Terzo, non certo per minore importanza, la governance sociale. In Germania, dal dopoguerra in avanti, le relazioni tra impresa e lavoratori sono

mediate da una scelta di metodo, quella di discutere di tutto e sempre, prima di far scoppiare un conflitto e da una scelta valoriale, quella di ricercare ogni soluzione per tutelare il lavoratore dal rischio della disoccupazione. Questa stabilità culturale e politica ha sottratto il sistema produttivo tedesco alle oscillazioni delle convenienze occasionali di ciascuna parte sociale. I pilastri di questa stabilità, com’è noto, sono la cogestione nelle aziende con più di 2000 dipendenti e l’esistenza di un sindacato unico, sia come soggetto di rappresentanza che di contrattazione. E questa stabilità la si vede meglio nelle fasi di crisi che in quelle di espansione. Così, capita di sentir dire: “voi forse non capite, ma il sistema industriale tedesco non licenzia nessuno” e a dirlo è stato il Presidente della Mercedes e della Daimler-Benz, Dieter Zetsche ad Abu Dhabi nel 2009 (riportato in E. Berselli, L’economia giusta, G. Einaudi, 2010). Ma quella stabilità consente anche di documentare che nel pieno della crisi, ci sono stati molti contratti in deroga. Infatti, mentre tra il 2004 e il 2007 nel settore metalmeccanico si erano fatti 850 accordi in deroga, tra il 2008 e il 2010 se ne contavano 1788 (dati della Fondazione Hans Bokler); hanno riguardato la riorganizzazione degli orari (flessibilità, riduzioni ma anche allungamenti), ma anche misure sul salario (riduzioni per i principianti, sospensione della tredicesima, rinvii di aumenti salariali, fino a vere e proprie riduzioni salariali).

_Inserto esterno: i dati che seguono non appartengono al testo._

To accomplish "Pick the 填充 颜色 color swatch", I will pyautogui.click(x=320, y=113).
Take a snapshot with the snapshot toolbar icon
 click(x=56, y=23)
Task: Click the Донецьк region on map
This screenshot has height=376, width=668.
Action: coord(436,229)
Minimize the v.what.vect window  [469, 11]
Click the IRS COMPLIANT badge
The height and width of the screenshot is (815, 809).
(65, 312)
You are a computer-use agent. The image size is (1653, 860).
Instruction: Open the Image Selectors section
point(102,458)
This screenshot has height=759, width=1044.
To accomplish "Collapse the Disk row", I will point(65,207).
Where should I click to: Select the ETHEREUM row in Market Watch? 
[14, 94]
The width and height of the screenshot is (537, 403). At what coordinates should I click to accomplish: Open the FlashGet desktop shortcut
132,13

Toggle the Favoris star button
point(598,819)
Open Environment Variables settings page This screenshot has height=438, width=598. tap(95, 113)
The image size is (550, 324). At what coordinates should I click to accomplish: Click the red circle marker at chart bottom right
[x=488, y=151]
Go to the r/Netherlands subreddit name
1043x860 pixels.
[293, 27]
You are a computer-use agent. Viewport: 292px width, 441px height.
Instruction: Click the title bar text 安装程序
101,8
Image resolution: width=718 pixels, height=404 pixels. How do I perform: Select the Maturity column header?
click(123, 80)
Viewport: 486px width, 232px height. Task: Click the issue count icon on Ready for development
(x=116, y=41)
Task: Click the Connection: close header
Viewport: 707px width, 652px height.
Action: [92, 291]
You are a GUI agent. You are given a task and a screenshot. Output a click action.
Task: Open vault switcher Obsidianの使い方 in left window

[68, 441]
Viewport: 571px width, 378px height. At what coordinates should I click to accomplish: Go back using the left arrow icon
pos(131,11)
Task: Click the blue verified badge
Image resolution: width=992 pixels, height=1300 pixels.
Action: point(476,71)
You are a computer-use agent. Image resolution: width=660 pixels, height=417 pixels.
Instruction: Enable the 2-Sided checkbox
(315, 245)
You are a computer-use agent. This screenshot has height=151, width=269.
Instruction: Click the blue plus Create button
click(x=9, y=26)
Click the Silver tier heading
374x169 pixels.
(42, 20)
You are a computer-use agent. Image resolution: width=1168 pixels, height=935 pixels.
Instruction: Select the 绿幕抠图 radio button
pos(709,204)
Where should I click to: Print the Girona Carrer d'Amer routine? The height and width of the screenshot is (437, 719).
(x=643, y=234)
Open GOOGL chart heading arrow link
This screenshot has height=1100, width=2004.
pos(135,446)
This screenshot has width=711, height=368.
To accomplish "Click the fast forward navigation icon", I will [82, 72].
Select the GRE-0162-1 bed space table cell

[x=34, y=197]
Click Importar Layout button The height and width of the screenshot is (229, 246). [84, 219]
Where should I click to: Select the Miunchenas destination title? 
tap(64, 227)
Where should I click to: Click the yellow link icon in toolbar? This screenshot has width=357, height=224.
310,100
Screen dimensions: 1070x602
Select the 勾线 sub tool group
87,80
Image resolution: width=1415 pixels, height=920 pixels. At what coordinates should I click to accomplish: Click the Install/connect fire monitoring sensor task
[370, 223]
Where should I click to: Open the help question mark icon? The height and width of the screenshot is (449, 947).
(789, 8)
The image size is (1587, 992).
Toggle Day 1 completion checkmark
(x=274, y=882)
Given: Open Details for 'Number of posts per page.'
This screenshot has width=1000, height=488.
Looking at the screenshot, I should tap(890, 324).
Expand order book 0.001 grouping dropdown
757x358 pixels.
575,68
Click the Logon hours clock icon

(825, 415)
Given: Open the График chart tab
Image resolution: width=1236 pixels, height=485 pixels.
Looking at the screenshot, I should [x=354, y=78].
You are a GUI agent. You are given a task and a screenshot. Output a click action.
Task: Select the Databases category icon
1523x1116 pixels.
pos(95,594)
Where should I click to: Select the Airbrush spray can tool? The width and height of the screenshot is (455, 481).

Tutto ciò ha consentito un traghettamento nella crisi il meno doloroso possibile. Tutto ciò spiega che lì si possono fare cose che altrove sono impensabili. E per venire a noi, la lezione tedesca ci può servire per cambiare veramente registro. Bisogna dare priorità agli investimenti e ai salari. Se i primi dipendono anche dalle scelte europee (gli eurobond), i secondi possono essere sostenuti soltanto da scelte interne. Semmai rovesciando il paradigma: è il sostegno della domanda interna che muove la crescita e non viceversa.

Infatti, la lezione tedesca è inequivocabile. Anche in Italia, senza esagerare, bisogna fare in modo che la gente torni a spendere e questo si può fare in due modi: riducendo la pressione fiscale sui redditi da lavoro e da pensioni o alzando i salari. Siamo alla vigilia dell’apertura delle vertenze per il rinnovo di importanti contratti di categoria, a partire da quello dei metalmeccanici. E’ l’occasione per porre la questione: o meno fisco o più salario. Né l’uno e né l’altro ci porta lontano dalla Germania, ma soprattutto ci avvicina alla Grecia. Questo non può essere consentito e quindi è il momento che il sindacato unitariamente dia un segno di speranza, quello che altri non sanno o non vogliono dare.